Les manifestants réclament de nouvelles élections cette année, la dissolution du Congrès et une nouvelle constitution. Mme Boluarte, première femme présidente du Pérou, qui était l'adjointe de M. Castillo, a tenté d'apaiser les manifestants en proposant des élections deux ans plus tôt, au début de l'année 2024. Mais elle affirme que nombre de leurs demandes ne peuvent être satisfaites.

Mme Boluarte, qui parle la langue indigène andine quechua ainsi que l'espagnol et qui est originaire d'une petite ville, semblait avoir une certaine emprise sur la situation lorsque les manifestations se sont calmées au cours des dernières semaines, en partie en raison de la période des fêtes de fin d'année.

Mais avec la nouvelle explosion de violence, son administration est maintenant soumise à une pression renouvelée, coincée entre un Congrès hostile et des électeurs ruraux en colère qui estimaient que Castillo, bien qu'imparfait, était leur représentant face à l'élite politique traditionnelle en tant qu'ancien enseignant et fils de paysans.
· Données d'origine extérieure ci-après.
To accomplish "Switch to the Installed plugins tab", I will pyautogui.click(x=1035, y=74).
"Dans le sud, il a toujours bénéficié d'un soutien et d'une approbation, de sorte qu'un secteur a véritablement le sentiment d'avoir éliminé l'homme politique qui le représentait", a déclaré Jeffrey Radzinsky, directeur de la société de conseil politique Grupo Fides Peru.

SE VENGER

Le sud du Pérou, une région pauvre riche en cuivre, a joué un rôle clé dans l'ascension inattendue de M. Castillo au pouvoir en 2021, alors que M. Boluarte était son colistier à la vice-présidence.

M. Castillo a obtenu le soutien de la population en promettant de réformer la constitution afin de mieux répartir les richesses en cuivre du pays et de donner plus de pouvoir aux groupes indigènes marginalisés. Mais il a largement échoué sur fond d'accusations de corruption, de manifestations et de cabinets tournants composés de plus de 80 ministres en seulement 17 mois.
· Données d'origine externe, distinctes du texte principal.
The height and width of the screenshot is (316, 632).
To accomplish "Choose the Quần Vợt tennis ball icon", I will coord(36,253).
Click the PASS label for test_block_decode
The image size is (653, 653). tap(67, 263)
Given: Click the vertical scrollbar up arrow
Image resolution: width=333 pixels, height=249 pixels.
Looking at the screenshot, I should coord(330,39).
Son arrestation a toutefois galvanisé sa base de soutien et estompé ses faiblesses, attisant la colère populaire contre l'élite politique que beaucoup accusent d'être à l'origine des grandes inégalités entre la riche capitale côtière Lima et les provinces de l'intérieur du pays.

"Le peuple péruvien ne veut pas de ce Congrès. Nous ne voulons pas de la nouvelle présidente Dina Boluarte", a déclaré Antonio Choque lors d'une récente manifestation dans la région méridionale d'Ica

qui a reproché aux conservateurs d'avoir évincé M. Castillo.

"Nous voulons sa démission immédiate, la fermeture du Congrès et une nouvelle constitution.

Boluarte jouit d'une faible cote de popularité de 21 % - semblable à celle de Castillo avant son éviction - bien que le Congrès soit encore plus bas, avec un soutien de seulement 13 %, selon un récent sondage d'Ipsos Pérou.

Le Premier ministre Alberto Otarola affirme que les manifestations sont motivées par "l'argent noir" et des intérêts étrangers qui cherchent à déstabiliser le Pérou. Il a déclaré que 75 policiers avaient été blessés lors des affrontements de lundi et s'est engagé à prendre de nouvelles mesures de sécurité pour rétablir l'ordre.

Les dirigeants des manifestations, quant à eux, affirment que la proposition du gouvernement d'avancer les élections à avril 2024 n'est pas suffisante.

Jose Luis Chapa, leader de la contestation et responsable d'un syndicat de travailleurs à Arequipa, a déclaré que de nouvelles élections devaient être organisées cette année si le gouvernement souhaitait dialoguer.

"L'accord est de ne parler à personne du gouvernement, et surtout pas à Dina Boluarte", a déclaré le dirigeant de la région minière, ajoutant que les manifestations seraient "échelonnées" dans le sud du pays. D'autres prévoient d'organiser des marches jusqu'à Lima, la capitale.

À Ayacucho, où les violences ont été les plus graves en décembre, Rocío Leandro, chef du groupe de protestation du Front de défense d'Ayacucho, a déclaré que la colère à l'égard du gouvernement avait été exacerbée par les décès survenus lors des manifestations et a appelé Mme Boluarte à démissionner afin de permettre la mise en place d'un gouvernement de transition.

"Nous n'avons pas peur, bien qu'ils apportent des armes mortelles qui ont mis fin à la vie de nos frères. Nous nous organisons et nous continuerons à le faire", a-t-il déclaré.